Bind Mount Permissions

Hello,

I’ve been using Docker on Unraid and love it! I’m branching out and starting to run containers on Debian 12 VMs, but I’m running into issues with bind mounts.

This happens with all containers I try to run, so I’m sure I’m doing something wrong.

When I start a new container, should it automatically create the folders it needs when it starts up?

For example, here’s a simple compose script:

services:
  rundeck:
    container_name: rundeck
    ports:
      - 4440:4440
    volumes:
      - ./rundeck:/home/rundeck/server/data
    image: rundeck/rundeck:5.8.0

I’m running this from my home directory, so I have write permissions here.

When I start the container, it doesn’t have write permissions into ./rundeck. So the container stops because it can’t write into its data folder.

Am I supposed to create the folder with 777 permissions? Should I use “user: root:root” to run the container as root?

Or should I stick to volumes for my containers, rather than bind mounts?

Sorry if this is a beginner question! My Google-fu wasn’t finding an answer.

Tyler

Standard Docker CE on Linux with root will create the bind-mount folder on host for you.

Docker on Unraid is not standard, so it depends on their custom setup. Have you asked in their forums?

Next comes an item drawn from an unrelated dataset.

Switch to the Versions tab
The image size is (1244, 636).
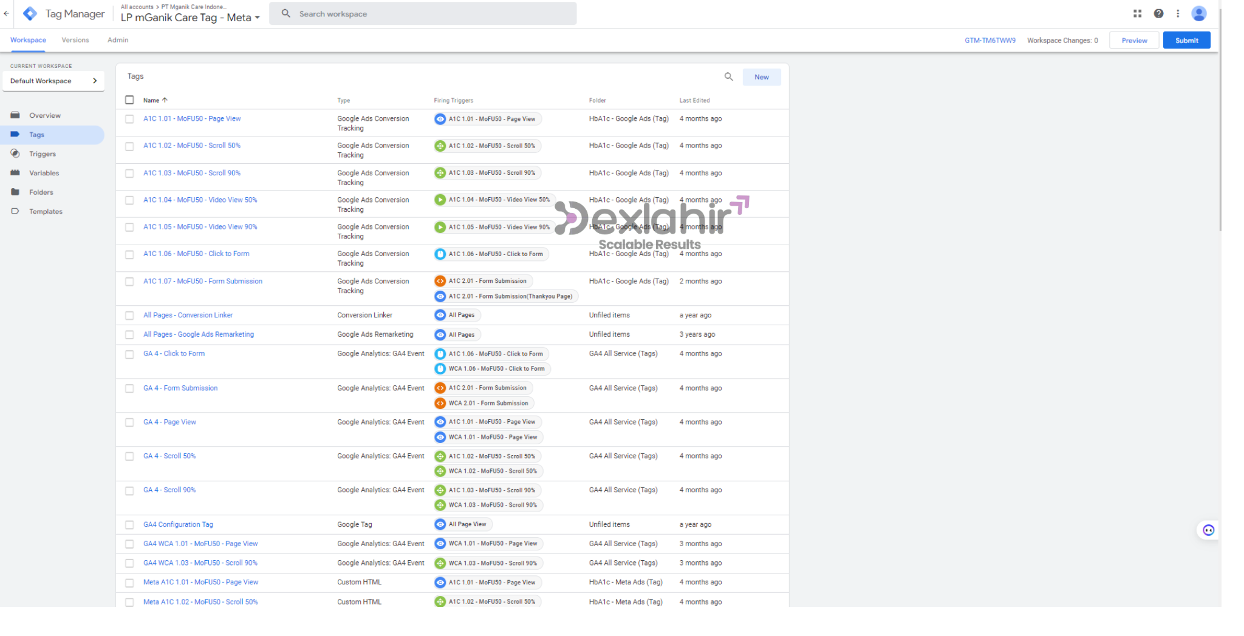coord(75,40)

Docker on unraid works perfectly. My issue is with Docker CE on Debian 12.

If I run that compose script from my home dir the container fails to run.

When you bind a host path, the owner and permissions on the host filesystem path must match the process of the container, unless the image takes care of fixing ownership and/or permission. A container based on this image doesn’t fix it.

Either one of these approaches work:

  • use a named volume instead a host path
  • create the folder and chmod 777 it: mkdir -p rundeck && chmod 777 rundeck
  • create the folder and chown 1000:0 it: mkdir -p rundeck && chown 1000:0 rundeck

I looked the uid and gid up from inside the container, as I couldn’t find it mentioned in the docs.

Thank you. I think I’ll go with named volumes. I was keeping my bind mounts in the same folder for backup purposes anyway. I appreciate your help!